Source data

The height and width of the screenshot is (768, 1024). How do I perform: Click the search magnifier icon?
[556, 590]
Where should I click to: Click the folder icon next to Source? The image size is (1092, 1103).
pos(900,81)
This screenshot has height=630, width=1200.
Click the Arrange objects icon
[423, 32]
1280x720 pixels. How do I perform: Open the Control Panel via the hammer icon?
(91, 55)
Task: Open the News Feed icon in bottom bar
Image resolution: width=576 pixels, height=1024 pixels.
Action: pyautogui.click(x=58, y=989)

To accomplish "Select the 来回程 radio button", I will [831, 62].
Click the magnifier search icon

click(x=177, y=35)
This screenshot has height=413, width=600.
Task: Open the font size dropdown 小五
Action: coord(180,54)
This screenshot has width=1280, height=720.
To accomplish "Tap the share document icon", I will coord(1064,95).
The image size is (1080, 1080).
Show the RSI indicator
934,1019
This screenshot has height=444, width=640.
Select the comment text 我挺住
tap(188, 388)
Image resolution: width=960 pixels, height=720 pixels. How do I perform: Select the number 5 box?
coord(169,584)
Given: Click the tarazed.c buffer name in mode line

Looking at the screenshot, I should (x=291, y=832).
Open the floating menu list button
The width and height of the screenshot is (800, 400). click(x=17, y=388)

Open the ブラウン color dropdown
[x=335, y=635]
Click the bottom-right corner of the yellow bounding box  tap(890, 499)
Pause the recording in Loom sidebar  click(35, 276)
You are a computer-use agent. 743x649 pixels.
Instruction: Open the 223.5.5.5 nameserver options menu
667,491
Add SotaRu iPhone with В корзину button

### [ASSIGNED TASK]
Your job is to write out the data exactly as it stands.

### [ANSWER FOR THIS EXERCISE]
The height and width of the screenshot is (768, 1024). How do I perform: Click the search magnifier icon?
[556, 590]
Where should I click to: Click the folder icon next to Source? The image size is (1092, 1103).
pos(900,81)
This screenshot has height=630, width=1200.
Click the Arrange objects icon
[423, 32]
1280x720 pixels. How do I perform: Open the Control Panel via the hammer icon?
(91, 55)
Task: Open the News Feed icon in bottom bar
Image resolution: width=576 pixels, height=1024 pixels.
Action: pyautogui.click(x=58, y=989)

To accomplish "Select the 来回程 radio button", I will [831, 62].
Click the magnifier search icon

click(x=177, y=35)
This screenshot has height=413, width=600.
Task: Open the font size dropdown 小五
Action: coord(180,54)
This screenshot has width=1280, height=720.
To accomplish "Tap the share document icon", I will coord(1064,95).
The image size is (1080, 1080).
Show the RSI indicator
934,1019
This screenshot has height=444, width=640.
Select the comment text 我挺住
tap(188, 388)
Image resolution: width=960 pixels, height=720 pixels. How do I perform: Select the number 5 box?
coord(169,584)
Given: Click the tarazed.c buffer name in mode line

Looking at the screenshot, I should (x=291, y=832).
Open the floating menu list button
The width and height of the screenshot is (800, 400). click(x=17, y=388)

Open the ブラウン color dropdown
[x=335, y=635]
Click the bottom-right corner of the yellow bounding box  tap(890, 499)
Pause the recording in Loom sidebar  click(35, 276)
You are a computer-use agent. 743x649 pixels.
Instruction: Open the 223.5.5.5 nameserver options menu
667,491
Add SotaRu iPhone with В корзину button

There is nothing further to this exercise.